(Stored items)
----------------

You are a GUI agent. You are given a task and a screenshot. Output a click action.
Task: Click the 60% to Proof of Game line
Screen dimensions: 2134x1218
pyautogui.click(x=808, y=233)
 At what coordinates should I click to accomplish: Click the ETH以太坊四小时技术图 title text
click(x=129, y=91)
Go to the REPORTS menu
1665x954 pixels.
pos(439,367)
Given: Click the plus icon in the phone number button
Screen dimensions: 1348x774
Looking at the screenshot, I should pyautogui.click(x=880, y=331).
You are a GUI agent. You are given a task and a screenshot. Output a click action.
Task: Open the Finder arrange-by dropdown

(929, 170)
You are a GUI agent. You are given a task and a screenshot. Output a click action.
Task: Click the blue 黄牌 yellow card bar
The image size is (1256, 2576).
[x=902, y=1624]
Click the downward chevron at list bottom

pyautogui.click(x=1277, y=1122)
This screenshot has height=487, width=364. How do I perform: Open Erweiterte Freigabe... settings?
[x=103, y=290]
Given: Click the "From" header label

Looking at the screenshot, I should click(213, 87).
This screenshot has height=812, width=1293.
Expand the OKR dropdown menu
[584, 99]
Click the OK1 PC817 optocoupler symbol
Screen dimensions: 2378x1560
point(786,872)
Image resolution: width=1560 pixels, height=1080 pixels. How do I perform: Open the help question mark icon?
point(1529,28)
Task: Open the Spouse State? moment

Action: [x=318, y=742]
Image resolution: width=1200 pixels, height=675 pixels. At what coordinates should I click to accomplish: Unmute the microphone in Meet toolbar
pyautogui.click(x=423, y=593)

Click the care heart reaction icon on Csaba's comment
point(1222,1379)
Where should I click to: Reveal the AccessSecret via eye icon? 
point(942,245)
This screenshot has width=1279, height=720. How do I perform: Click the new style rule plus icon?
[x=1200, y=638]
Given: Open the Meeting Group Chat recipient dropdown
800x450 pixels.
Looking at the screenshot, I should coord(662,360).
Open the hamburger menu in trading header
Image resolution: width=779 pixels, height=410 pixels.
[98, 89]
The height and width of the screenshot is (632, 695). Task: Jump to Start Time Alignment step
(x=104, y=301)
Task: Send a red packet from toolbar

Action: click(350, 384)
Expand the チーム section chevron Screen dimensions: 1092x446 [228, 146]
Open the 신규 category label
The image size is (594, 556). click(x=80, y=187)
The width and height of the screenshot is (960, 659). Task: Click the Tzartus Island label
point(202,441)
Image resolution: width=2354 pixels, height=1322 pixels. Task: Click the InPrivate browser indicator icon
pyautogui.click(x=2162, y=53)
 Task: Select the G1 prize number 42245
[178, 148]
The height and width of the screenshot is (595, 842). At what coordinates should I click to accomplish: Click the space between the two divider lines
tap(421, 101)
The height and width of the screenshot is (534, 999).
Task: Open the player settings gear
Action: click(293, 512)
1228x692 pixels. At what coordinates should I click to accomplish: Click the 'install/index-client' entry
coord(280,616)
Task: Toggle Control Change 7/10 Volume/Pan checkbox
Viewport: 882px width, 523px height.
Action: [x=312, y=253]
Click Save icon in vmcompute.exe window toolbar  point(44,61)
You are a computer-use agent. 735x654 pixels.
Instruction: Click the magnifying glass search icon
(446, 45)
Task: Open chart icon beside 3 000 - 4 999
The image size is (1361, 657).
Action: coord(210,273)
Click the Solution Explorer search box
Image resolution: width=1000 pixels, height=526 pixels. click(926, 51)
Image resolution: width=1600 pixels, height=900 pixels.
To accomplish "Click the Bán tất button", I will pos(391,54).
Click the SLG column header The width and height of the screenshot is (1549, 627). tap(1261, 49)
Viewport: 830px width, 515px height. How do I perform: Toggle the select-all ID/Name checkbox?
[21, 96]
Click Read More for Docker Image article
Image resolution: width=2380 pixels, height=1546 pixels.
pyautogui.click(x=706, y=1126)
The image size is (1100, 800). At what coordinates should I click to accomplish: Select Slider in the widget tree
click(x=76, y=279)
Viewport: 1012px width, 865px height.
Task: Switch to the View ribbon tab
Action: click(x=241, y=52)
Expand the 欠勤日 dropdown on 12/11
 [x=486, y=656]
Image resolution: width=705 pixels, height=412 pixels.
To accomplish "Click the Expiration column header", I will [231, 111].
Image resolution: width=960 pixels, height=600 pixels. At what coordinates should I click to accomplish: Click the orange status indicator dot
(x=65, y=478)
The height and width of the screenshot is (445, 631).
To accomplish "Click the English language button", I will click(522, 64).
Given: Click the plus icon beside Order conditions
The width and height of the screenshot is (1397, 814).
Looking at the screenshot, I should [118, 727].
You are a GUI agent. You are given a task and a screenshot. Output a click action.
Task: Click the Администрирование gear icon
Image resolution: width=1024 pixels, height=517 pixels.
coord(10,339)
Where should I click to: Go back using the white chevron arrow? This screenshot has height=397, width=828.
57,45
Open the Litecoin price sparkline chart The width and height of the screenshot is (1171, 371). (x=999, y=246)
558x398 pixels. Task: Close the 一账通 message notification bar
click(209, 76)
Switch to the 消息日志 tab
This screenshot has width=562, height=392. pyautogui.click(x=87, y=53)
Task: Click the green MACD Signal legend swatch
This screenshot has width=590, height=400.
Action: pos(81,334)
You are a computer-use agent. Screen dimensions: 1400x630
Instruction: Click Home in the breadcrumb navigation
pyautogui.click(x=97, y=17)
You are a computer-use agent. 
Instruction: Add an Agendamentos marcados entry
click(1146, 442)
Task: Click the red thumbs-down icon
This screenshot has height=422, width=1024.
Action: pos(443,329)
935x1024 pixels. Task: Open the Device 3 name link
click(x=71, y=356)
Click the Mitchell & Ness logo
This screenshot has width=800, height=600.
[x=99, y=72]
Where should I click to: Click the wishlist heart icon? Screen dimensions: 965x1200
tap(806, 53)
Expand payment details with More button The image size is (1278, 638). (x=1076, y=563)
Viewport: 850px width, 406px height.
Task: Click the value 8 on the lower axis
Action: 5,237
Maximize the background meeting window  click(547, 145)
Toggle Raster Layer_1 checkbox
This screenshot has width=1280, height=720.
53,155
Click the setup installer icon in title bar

----------------

* **Required action**: Each line from the beginning of the entries to the line with "Given: Click the plus icon in" must be repeated exactly, with both end lines kept and no other lines given.

* **Reply**:
You are a GUI agent. You are given a task and a screenshot. Output a click action.
Task: Click the 60% to Proof of Game line
Screen dimensions: 2134x1218
pyautogui.click(x=808, y=233)
 At what coordinates should I click to accomplish: Click the ETH以太坊四小时技术图 title text
click(x=129, y=91)
Go to the REPORTS menu
1665x954 pixels.
pos(439,367)
Given: Click the plus icon in the phone number button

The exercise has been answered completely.